We speak in years instead of days.

For Angela, four years on.

/solidus
6 min readSep 30, 2020
“mayfly” (legoalbert, CC BY 2.0)

I remember driving back from Wisconsin. We’d gone on a college visit to UW-Madison. The information session was bland, and the campus was far too hilly for my mom’s legs, which were constricted by a too-tight pair of jeans she insisted on wearing, but the proximity of campus to a lake was nice. After the visit we drove to the Dells and walked around, dallying in and out of t-shirt printing shops, moccasin stores, taffy stands. We ate dinner at Buffalo Phil’s, a kitschy establishment with a faux wood cabin exterior and food delivered on miniature trains. I wonder what happens when a train breaks down. I suppose the fries get cold.

We were driving back from Wisconsin — Exhausted Mom, my brothers, and myself (the college visit was my own) — because I knew better than Exhausted Mom to spend money we didn’t really have on a hotel. To her, the trip to Wisconsin was just that: a trip, and it deserved at least one night spent as a stranger among the people. To me, she’d lost the right to make decisions several years before, and this trip would not see the restoration of that right. In that tension we proceeded through all things like a set of clamped eyelids, inextricably linked and racked by headaches.

I volunteered to make the drive through the night myself, arguing we could not spare the $129 a hotel room would cost us. This was valid, said Exhausted Mom, except we were always short $129 so why not be short $129 for a good reason — just once? No, I said. That won’t do.

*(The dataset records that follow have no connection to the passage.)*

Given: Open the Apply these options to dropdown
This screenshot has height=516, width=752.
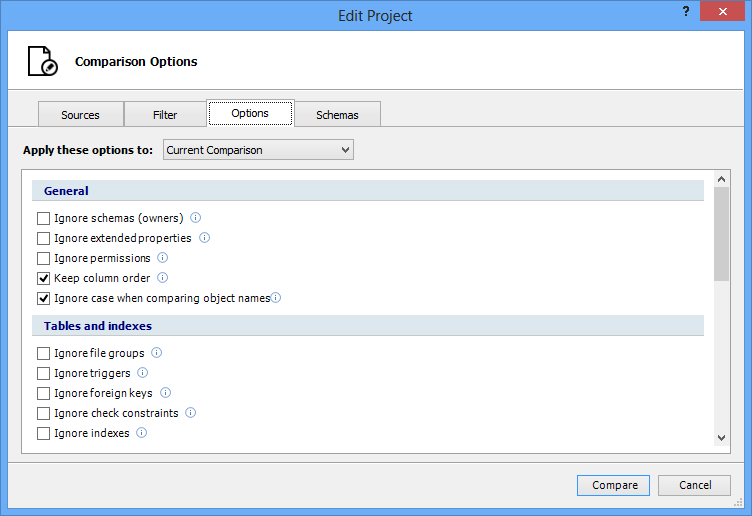Looking at the screenshot, I should pos(258,150).
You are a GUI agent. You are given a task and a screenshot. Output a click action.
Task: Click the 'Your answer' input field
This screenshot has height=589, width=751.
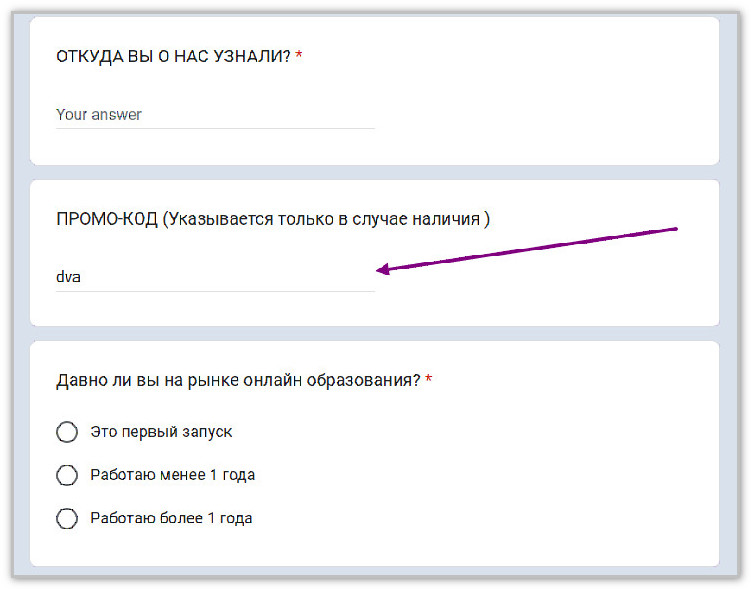point(214,114)
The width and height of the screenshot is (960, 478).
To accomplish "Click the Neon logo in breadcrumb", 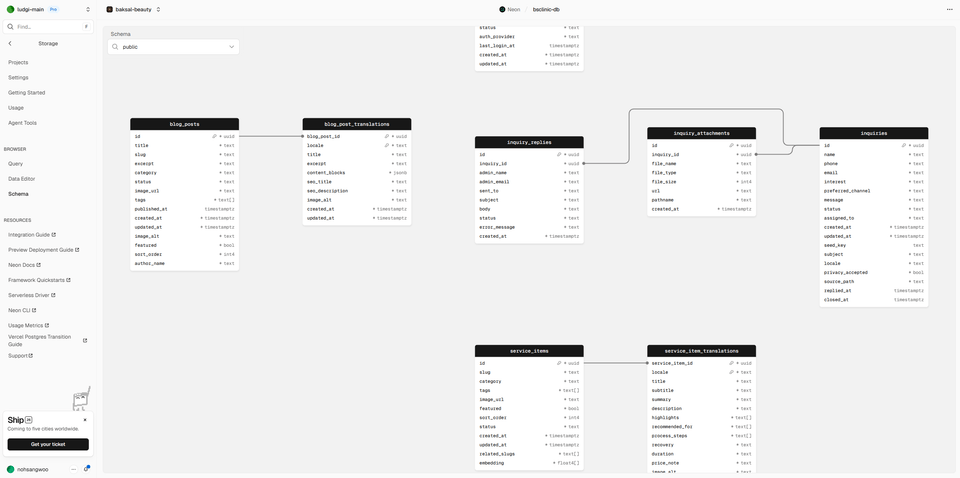I will pos(503,10).
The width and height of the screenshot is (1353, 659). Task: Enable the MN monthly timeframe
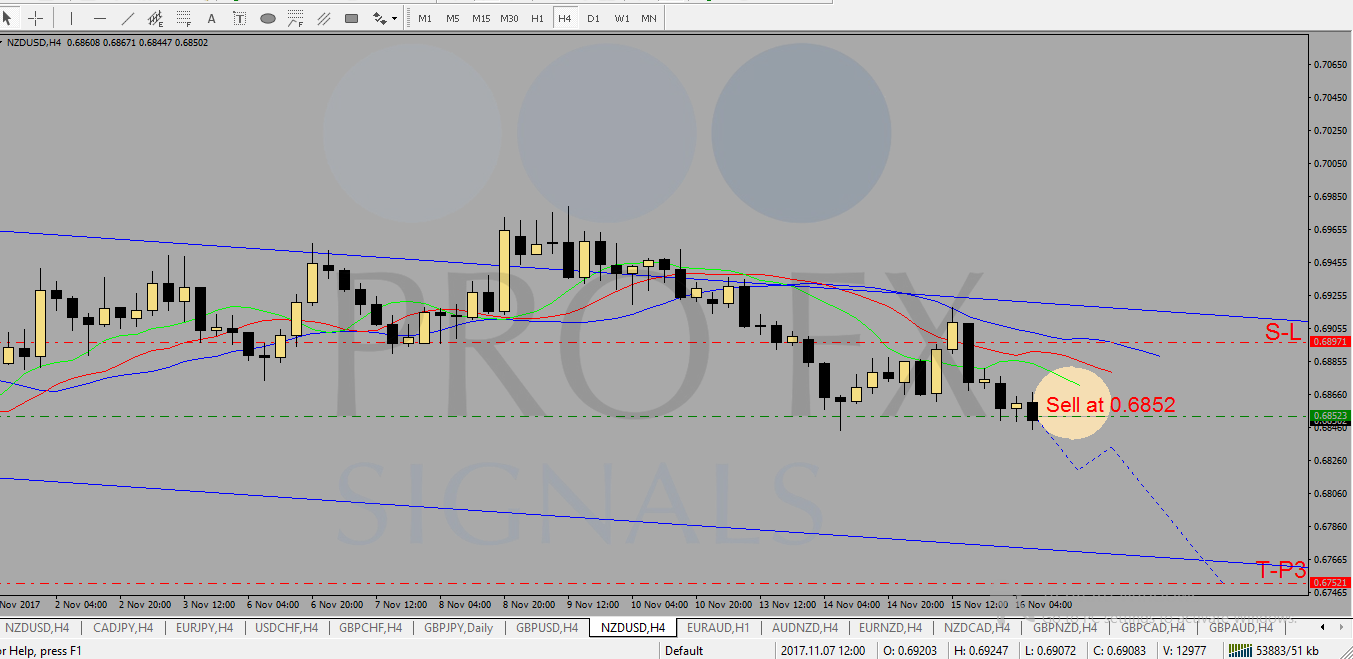click(x=649, y=18)
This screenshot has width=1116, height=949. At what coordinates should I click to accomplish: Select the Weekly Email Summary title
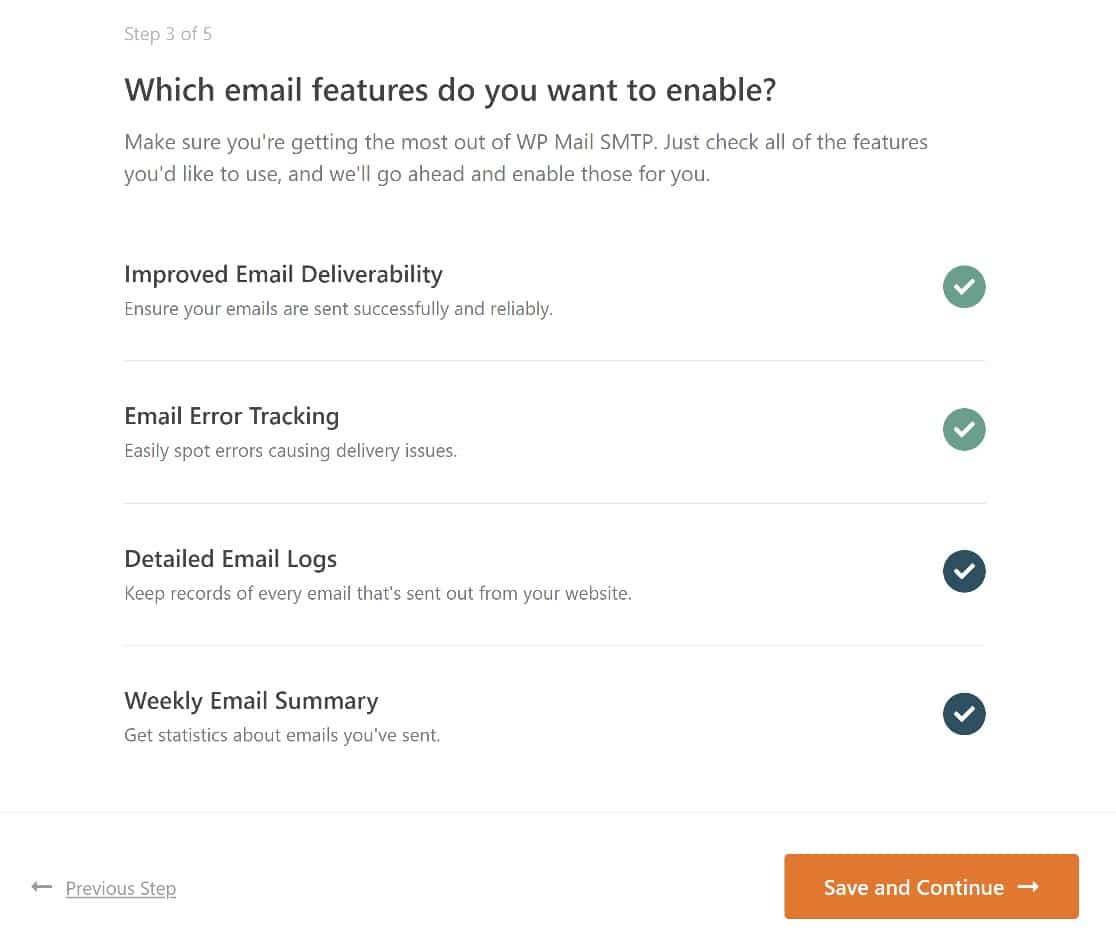[x=251, y=701]
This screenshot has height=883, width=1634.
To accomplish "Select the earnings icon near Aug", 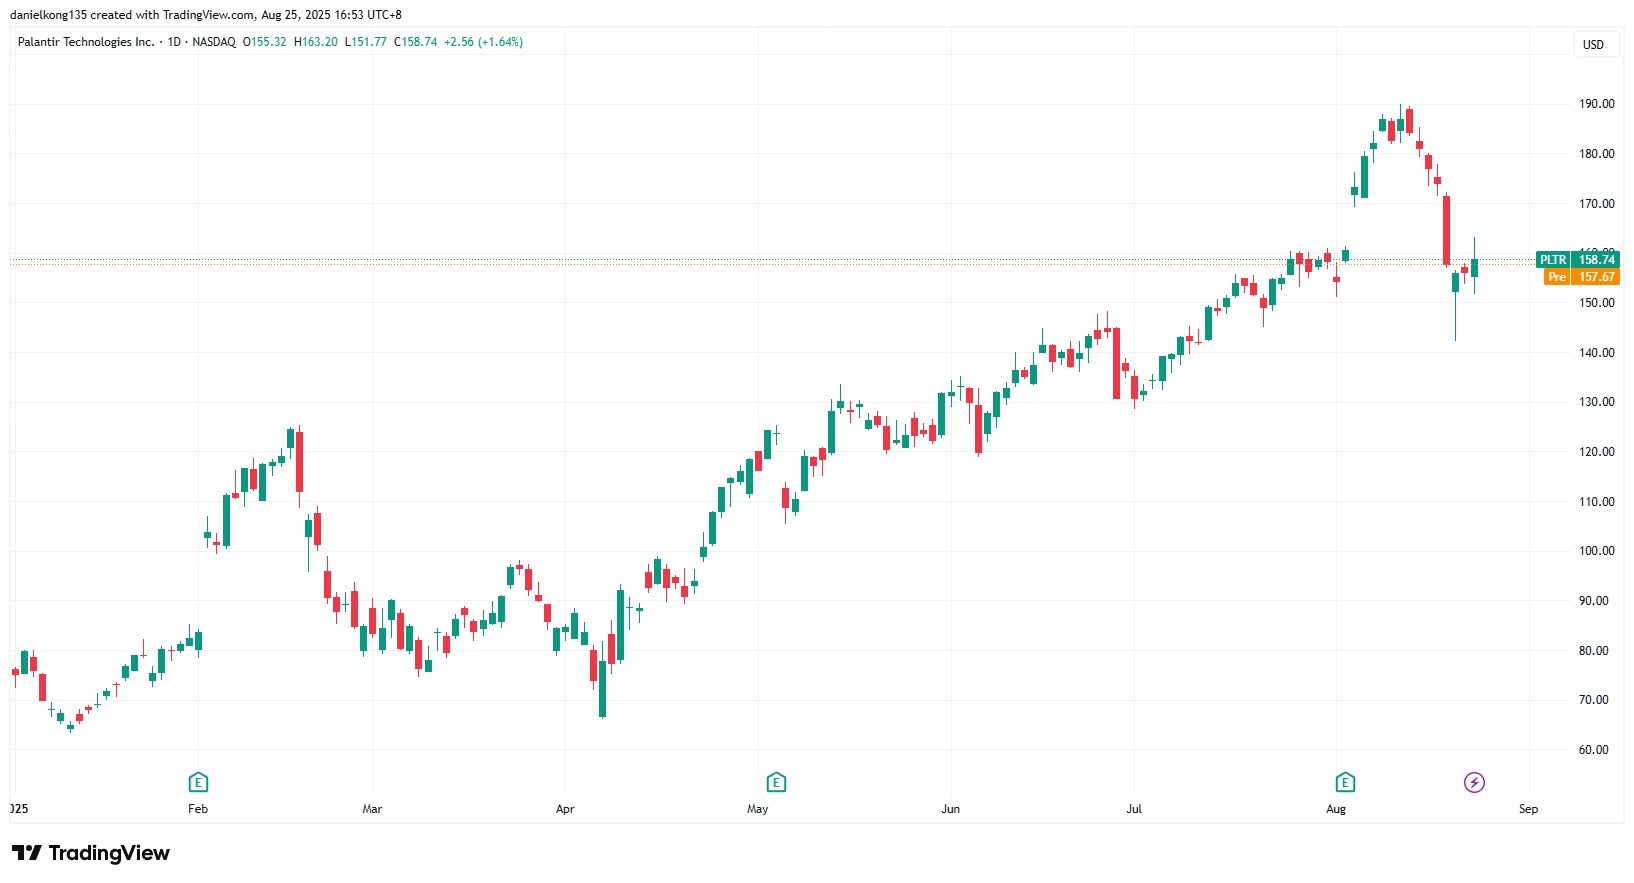I will click(x=1345, y=782).
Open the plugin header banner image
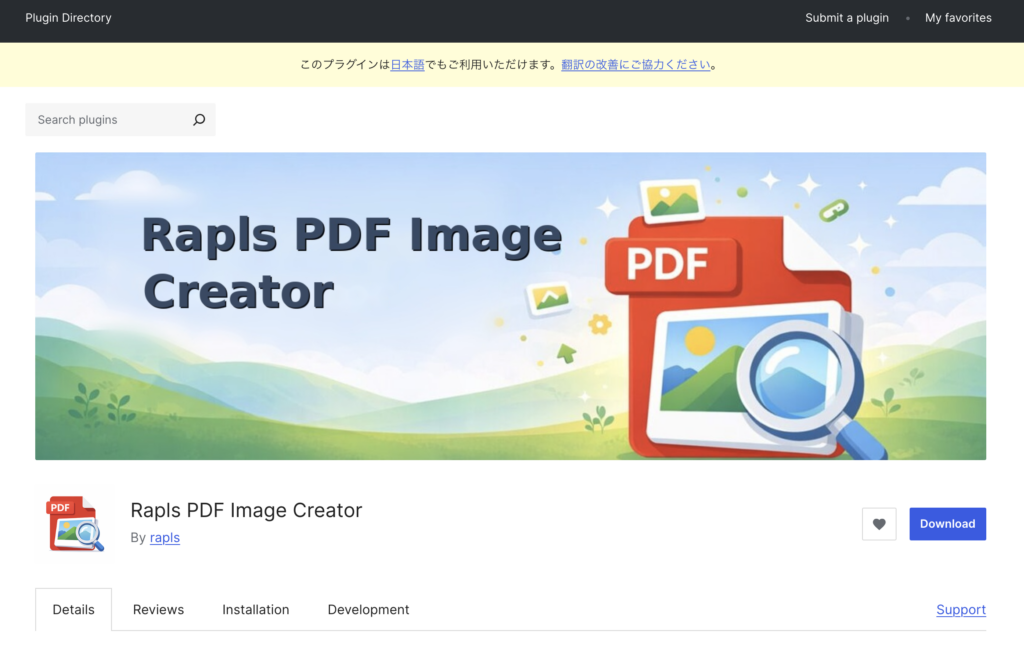The width and height of the screenshot is (1024, 649). [x=512, y=306]
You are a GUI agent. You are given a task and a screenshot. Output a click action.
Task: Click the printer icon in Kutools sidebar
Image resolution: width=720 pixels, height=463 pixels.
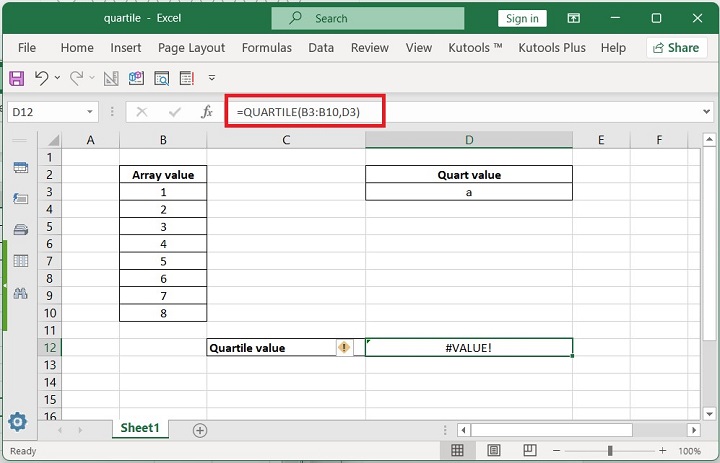[20, 230]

The streetlamps strung along Highway 151 sprinted by in white streaks. I ignored them as I watched for deer laying claim to the pavement. When we stopped at a 24-hour McDonald’s in Dubuque for coffee, an exoskeleton blanket of mayflies had layered the drive-thru window so completely that it was out of service. We squirmed through the similarly may-flied door to go order in the lobby, where a handful of the most anarchic mayflies had busted in and were harassing the registers with a buzzy, slurred speech.

The remarkable thing about the drive, though, was —

I remember driving back from Wisconsin. We’d gone on a college visit to UW-Madison. The information session was bland, the campus was too hilly, and my mom, Exhausted Mom, had on a pair of jeans that were awfully tight. The breeze off the lake near the school was nice, though we heard it nips like hell in the winter. After the visit we ate dinner at Buffalo Phil’s, a kitschy place with a faux wood cabin look to the outside and miniature trains inside that run your food and drink to the table. I wonder how that works. I bet it’s a pain in the ass to maintain.

We were driving back from Wisconsin — Exhausted Mom, my brothers, and myself. (The college visit was my own. Not much came of it.) We were driving back because I knew better than Exhausted Mom to spend money we didn’t have on a hotel. This was a bummer to her, because the trip to Wisconsin was just that — a trip, and it deserved at least one night spent as a stranger among the people. To me, she’d forfeited her right to make decisions when she developed a nasty addiction to materialism, and I was to be the executor of our family’s fiscal survival. In that tension we proceeded through all things, our horns inextricably locked.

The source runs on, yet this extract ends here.